И третье, на двадцать третьей.

«В целях обеспечения продовольственного суверенитета района коллектив колхоза принимает на себя повышенные обязательства».

Три моих слова в отчётном докладе.

Не в разговоре, не в заявке, не в акте — в главном документе года, который читается со сцены при трёхстах человеках и потом уходит в район, где ляжет в дело.

Я сидел в президиуме и слушал, как это читают вслух.

Читал председатель, ровно, с расстановкой, и на «отрицательном росте» даже слегка нажал, потому что фраза красивая.

И зал слушал.

Триста человек слушали это без малейшего движения — так же, как слушали всё остальное, — и никто не переспросил, не хмыкнул и не переглянулся.

Ни один человек.

Потому что это уже был просто язык.

Тут я должен сказать одну вещь про себя, потому что иначе получится, что я весь этот год ходил и ужасался.

Я не ужасался.

Я сидел в президиуме и испытывал, если называть вещи своими именами, довольно сложное чувство, в котором главной составляющей было удовольствие.

Не гордость. Именно удовольствие.

Такое, какое бывает, когда ты один в комнате знаешь, откуда что взялось, и все вокруг пользуются твоей вещью, не подозревая, что она твоя.

Мне это нравилось.

Мне это нравилось девять месяцев, и в феврале восемьдесят четвёртого оно мне ещё нравилось, и врать я тут не буду.

И одновременно с этим я в тот день, в президиуме, первый раз подумал вот что.

Я подумал: а что будет, когда их станет двадцать?

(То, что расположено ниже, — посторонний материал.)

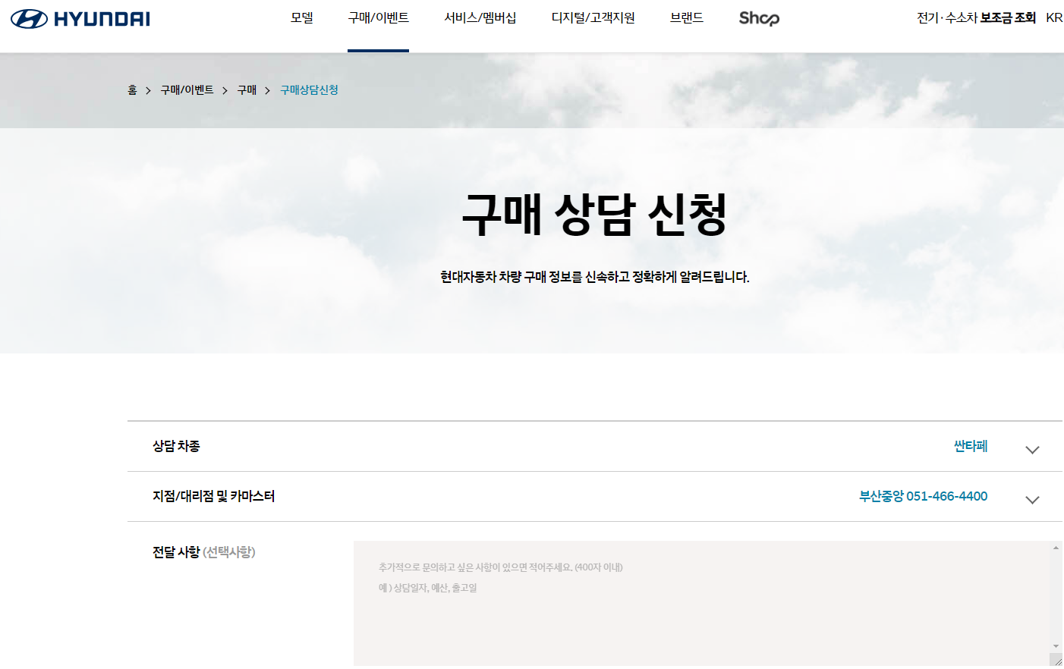Select the 디지털/고객지원 menu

Митрич выступал седьмым пунктом.

Отчёт ревизионной комиссии — и я, когда объявили, сел ровнее, потому что год назад с этого всё и началось.

Он вышел так же.

Тот же пиджак, та же белая рубашка, застёгнутая под горло, те же тетрадные листы, только теперь их было шесть.

Шёл он до сцены быстрее, чем год назад.

Быстрее потому, что проход был свободный: в этот раз люди отодвинулись заранее, и никто не шептал «Митрич, ты чего».

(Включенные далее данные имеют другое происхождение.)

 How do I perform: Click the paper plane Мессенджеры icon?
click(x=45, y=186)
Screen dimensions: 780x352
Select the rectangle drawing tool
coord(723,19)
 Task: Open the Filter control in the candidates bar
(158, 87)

Он поднялся, надел очки и начал.

Читал он по-прежнему плохо: медленно, водя пальцем по строке, спотыкаясь на длинных словах.

Только теперь в зале никто не улыбался.

Он читал двадцать минут.

Он прочитал по семи пунктам, и по каждому пункту у него была цифра, дата и ссылка на документ, и я, сидя в президиуме, видел, как Гаврилыч по ходу чтения дважды заглядывал в свои бумаги.

Из семи пунктов три были закрытые.

Комиссия отчиталась о том, что по прошлогодним замечаниям сделано: книга истории полей найдена и представлена; положение о фонде материального поощрения пересмотрено, доля механизаторов доведена до двадцати шести процентов; штатная единица кузнеца замещена с июля восемьдесят третьего.

Кузнец — это был Гуров.

Гурова оформили кузнецом в июле, после того как февральское собрание, и он с тех пор получал по ставке, а не по нарядам на общие работы.

Четыре пункта были новые.

По ним я не буду пересказывать, потому что это отдельная история и она не про меня. Скажу только, что четвёртым пунктом шёл нефтесклад и что Митрич произнёс с трибуны фамилию Кузьмина ровно один раз и в таком контексте, что это никого не задело.

Кончил он так же, как год назад.

Он снял очки и посмотрел в зал.

— Комиссия свою работу за отчётный год считает удовлетворительной. За позапрошлые годы — нет.

И пошёл со сцены.

В этот раз ему хлопали.

Прения открыли в час.

Выступали шестеро, и выступали нормально: про дорогу к дальним полям — опять Гнидин, про фермские дела — Сычёва, про клуб — неожиданно Верка, и выступила она хорошо, коротко и по делу.

Потом дали слово мне.

Дали не потому, что я поднял руку, а потому, что бригадир комплексной бригады выступает на отчётном собрании по регламенту.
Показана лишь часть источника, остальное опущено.